You know to weigh the pros and cons of seeing him again after all this time.

Debate whether you even need to see him again.

It’s been a long time, and you have a life that doesn’t involve him, that doesn’t need him in it.

But the what ifs are still there, aren’t they?

What if you do need him? What if there is a chance for closure?

What if you could finally tell him what you really think of him?

How he made you feel? What if things could have been different? ”

Rebel leaning towards Court, drawn in by her sister’s words, “You need to know the what if’s Court.”

“Not a chance in hell. I’m beyond all those what ifs in my life.” Court barked out. Even after Ellis’s amazing speech, she wouldn’t subject herself to spending time with those people again. They were a family she wasn’t a part of, and they made sure she knew that. Nothing about it had changed.

But that argument wasn’t enough to erase the fact that even after he kicked her out of his home as a teenager, she still needed a father figure in her life, and he hadn’t been there for her. Her mom washed her hands of her, which had left her with nobody when she still needed someone.

There had been a time in her young life when Calvin Morrissey was the only person there for her.

Her mom was never very motherly or warm.

She spent more time focusing on her career than on her only daughter.

It was from Calvin she had learned what little she knew about the man who had fathered her. Jay Morrissey.

The two men had met in middle school and bonded over the fact that they shared a last name. That had turned into going to the same college and sharing a dorm room. Jay had spent more years with Calvin than he would with his daughter. Court had been three when he was killed in a car accident.

It was from Calvin that she learned her mom hadn’t wanted her from the beginning, but her dad had been in all in from that positive pregnancy test. That she had missed out on something special when she lost him. A loving parent.

But for years she hadn’t seen it as losing much, because she still had Calvin. Then he was gone to be with his new family just when she needed him the most.

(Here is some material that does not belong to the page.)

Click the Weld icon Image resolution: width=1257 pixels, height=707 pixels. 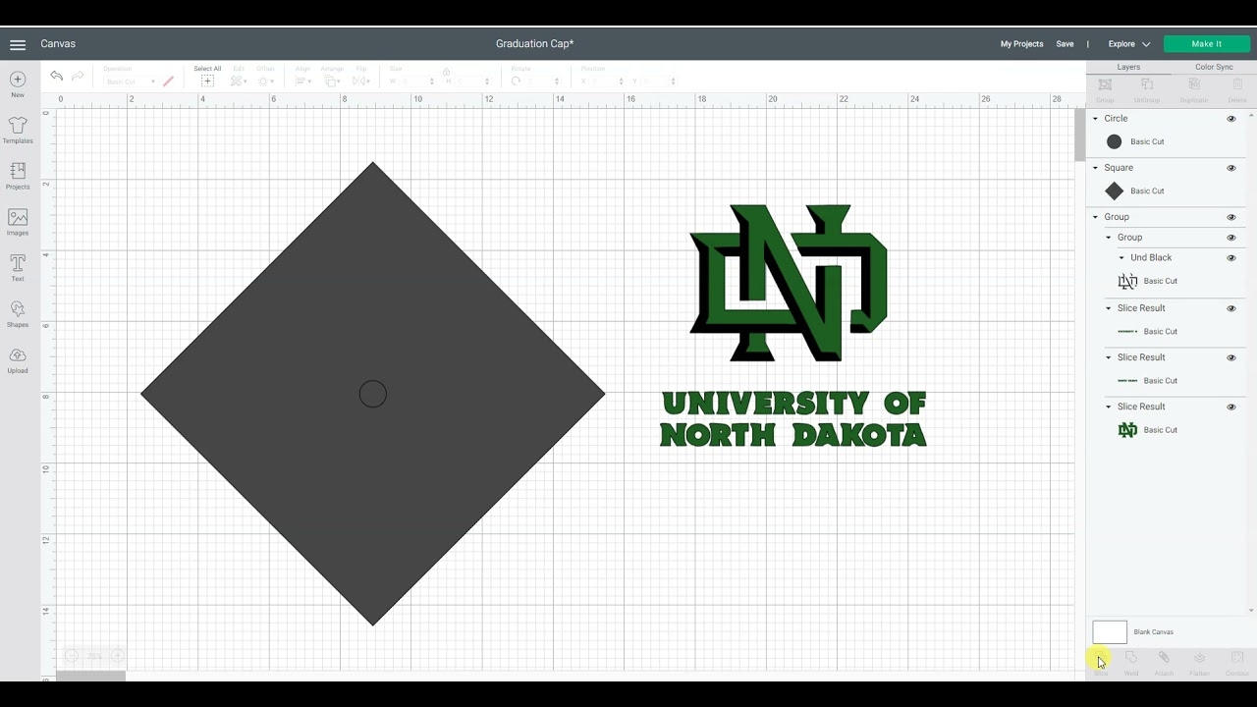pos(1130,660)
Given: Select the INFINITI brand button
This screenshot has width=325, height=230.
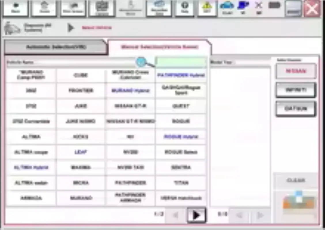Looking at the screenshot, I should pyautogui.click(x=296, y=90).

“But you said you would? You told him you’d be there. You gave your word, you can’t not go now. That would be dishonest.” Ellis stated in confusion, because for some reason she didn’t see the lies. Even if she worked with liars all the time. It always shocked her when someone lied to her face.

“No, I was just told about the weekend, and he assumed I’d actually want to go.

Which means I didn’t commit to anything.

Thus I don’t have to go,” she said, and once again wished she had been ballsy enough to actually just say no.

Instead, she had been stunned to be on the phone with him at all.

That her mother had given him a number for her that she didn’t even know the woman had.

She had listened to him excitedly tell her the details of the coming weekend. Details she had no interest in. Details she barely remembered a few hours later.

“Court, you have to go,” Rebel pleaded with her, since she had bought Ellis’s argument hook, line and sinker.

“No, I’m going to skip it.” Court argued, she didn’t need to say no since she hadn’t said yes either. Calvin hadn’t actually given her time to answer. He just hung up after telling her about the weekend.

“Let’s look at this in a different way for a moment.” Ellis pushed her sister a little away from her with her excitement. She had convinced one at the table. Now it was time to focus on Court, it seemed. “How many people will be there?”

“No idea.” Court admitted, it always seemed like too many when half were teenagers. She couldn’t imagine any of them as adults.